Chicago art rock band Ohmme built their careers in their city’s thriving experimental music scene, playing with mainstays as diverse as Jeff Tweedy, Whitney, and Vic Mensa. The band’s work focuses on rich vocal harmonies and innovative guitar experimentations, stretching the limits of what can be done with just guitars, vocals, and percussion. Their newest work, Fantasize Your Ghost, continues to push these boundaries with another set of richly textured guitar experiments.

Sima Cunningham and Macie Stewart continue to be excellent collaborators with a gorgeous interplay of both vocals and guitar work. The opener, “Flood Your Gut,” places their vocal chemistry at the forefront, especially on the stately refrain where the percussion drops out leaving only the duo’s vocals and angular lead guitar lines. The band also shows that it is capable of constructing legitimately catchy hooks while selling a proud and angry vocal tone on “Ghost.” Cunningham and Stewart also continue to show dynamic flexibility in their vocals, interlocking and pulling apart in an understated performance on the spacey, reverb-heavy track, “Some Kind of Calm.”

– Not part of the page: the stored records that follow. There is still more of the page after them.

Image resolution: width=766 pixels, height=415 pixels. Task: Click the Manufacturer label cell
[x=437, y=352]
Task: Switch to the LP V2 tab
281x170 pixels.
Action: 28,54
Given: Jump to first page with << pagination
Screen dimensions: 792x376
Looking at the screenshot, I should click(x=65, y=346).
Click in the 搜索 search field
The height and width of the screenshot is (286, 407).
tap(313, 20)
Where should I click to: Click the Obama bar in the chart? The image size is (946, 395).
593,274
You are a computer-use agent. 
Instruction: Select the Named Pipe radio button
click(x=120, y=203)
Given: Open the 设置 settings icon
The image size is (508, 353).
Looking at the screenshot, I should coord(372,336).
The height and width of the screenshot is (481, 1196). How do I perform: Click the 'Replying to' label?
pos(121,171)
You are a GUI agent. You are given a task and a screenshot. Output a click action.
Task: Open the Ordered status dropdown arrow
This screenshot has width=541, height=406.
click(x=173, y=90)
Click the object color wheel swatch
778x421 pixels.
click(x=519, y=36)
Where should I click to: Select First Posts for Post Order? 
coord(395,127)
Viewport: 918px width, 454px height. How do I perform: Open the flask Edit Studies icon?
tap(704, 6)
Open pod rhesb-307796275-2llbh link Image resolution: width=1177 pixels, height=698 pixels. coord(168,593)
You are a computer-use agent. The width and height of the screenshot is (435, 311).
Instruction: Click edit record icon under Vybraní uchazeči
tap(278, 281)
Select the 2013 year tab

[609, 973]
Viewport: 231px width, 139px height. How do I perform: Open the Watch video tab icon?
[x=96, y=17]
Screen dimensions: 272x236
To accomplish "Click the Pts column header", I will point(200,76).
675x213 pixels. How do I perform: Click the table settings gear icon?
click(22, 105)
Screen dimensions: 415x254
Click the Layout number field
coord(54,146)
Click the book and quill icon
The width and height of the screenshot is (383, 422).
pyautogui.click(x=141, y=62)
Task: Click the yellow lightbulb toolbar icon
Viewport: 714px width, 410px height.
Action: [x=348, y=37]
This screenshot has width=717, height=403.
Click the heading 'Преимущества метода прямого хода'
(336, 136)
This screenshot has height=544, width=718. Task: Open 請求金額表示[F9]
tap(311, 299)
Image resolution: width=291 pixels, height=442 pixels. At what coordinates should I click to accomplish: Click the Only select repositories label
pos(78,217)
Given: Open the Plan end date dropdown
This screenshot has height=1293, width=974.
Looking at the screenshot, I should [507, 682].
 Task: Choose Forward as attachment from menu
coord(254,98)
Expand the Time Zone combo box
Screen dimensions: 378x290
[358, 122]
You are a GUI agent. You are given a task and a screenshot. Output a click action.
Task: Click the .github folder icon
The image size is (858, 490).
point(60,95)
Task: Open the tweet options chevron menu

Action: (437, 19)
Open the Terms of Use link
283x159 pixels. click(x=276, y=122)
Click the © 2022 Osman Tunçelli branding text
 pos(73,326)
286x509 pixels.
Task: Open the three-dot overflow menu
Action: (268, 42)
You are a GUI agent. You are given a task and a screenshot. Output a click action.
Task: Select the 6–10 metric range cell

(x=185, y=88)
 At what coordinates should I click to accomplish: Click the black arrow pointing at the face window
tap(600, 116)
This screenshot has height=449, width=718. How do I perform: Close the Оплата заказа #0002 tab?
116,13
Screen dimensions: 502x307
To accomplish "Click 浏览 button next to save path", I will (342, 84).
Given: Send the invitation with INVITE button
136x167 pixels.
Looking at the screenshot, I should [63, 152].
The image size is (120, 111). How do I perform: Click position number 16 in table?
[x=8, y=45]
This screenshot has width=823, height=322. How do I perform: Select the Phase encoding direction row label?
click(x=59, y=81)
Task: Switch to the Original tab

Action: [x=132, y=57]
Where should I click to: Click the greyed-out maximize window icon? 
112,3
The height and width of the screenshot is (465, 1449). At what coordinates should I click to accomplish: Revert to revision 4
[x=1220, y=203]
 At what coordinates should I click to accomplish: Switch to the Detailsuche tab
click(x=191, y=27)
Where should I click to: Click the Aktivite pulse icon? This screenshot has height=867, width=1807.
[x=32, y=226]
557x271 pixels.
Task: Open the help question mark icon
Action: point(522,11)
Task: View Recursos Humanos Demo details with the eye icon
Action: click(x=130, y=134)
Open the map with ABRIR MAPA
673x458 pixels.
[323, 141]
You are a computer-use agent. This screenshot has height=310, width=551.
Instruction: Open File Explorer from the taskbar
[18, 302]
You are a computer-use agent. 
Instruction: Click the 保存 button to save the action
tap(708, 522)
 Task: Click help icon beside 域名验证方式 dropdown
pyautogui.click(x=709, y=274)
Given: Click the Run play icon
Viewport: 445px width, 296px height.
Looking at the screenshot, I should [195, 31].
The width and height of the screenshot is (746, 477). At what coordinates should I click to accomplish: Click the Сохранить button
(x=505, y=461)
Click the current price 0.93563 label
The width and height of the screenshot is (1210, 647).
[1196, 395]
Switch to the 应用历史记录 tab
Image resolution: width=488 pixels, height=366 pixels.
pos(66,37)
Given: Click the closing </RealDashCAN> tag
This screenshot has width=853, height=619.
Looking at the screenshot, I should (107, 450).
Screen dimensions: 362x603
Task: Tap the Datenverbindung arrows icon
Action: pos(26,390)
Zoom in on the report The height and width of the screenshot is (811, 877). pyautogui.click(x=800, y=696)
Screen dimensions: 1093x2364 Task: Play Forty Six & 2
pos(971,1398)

The experimental nature of the project is all the more impressive considering the band uses the same essential building blocks for each song. Guitar, vocals, and percussion make up their instrumental basis but tracks such as the driving “Selling Candy” create a very different mood than the sunny and pastoral closer, “After All.” The way the band plays with guitar effects, as well as their varied vocal performances, keep most every song feeling fresh and distinct. The breadth on display here is a testament to the band’s range and improvisational ability.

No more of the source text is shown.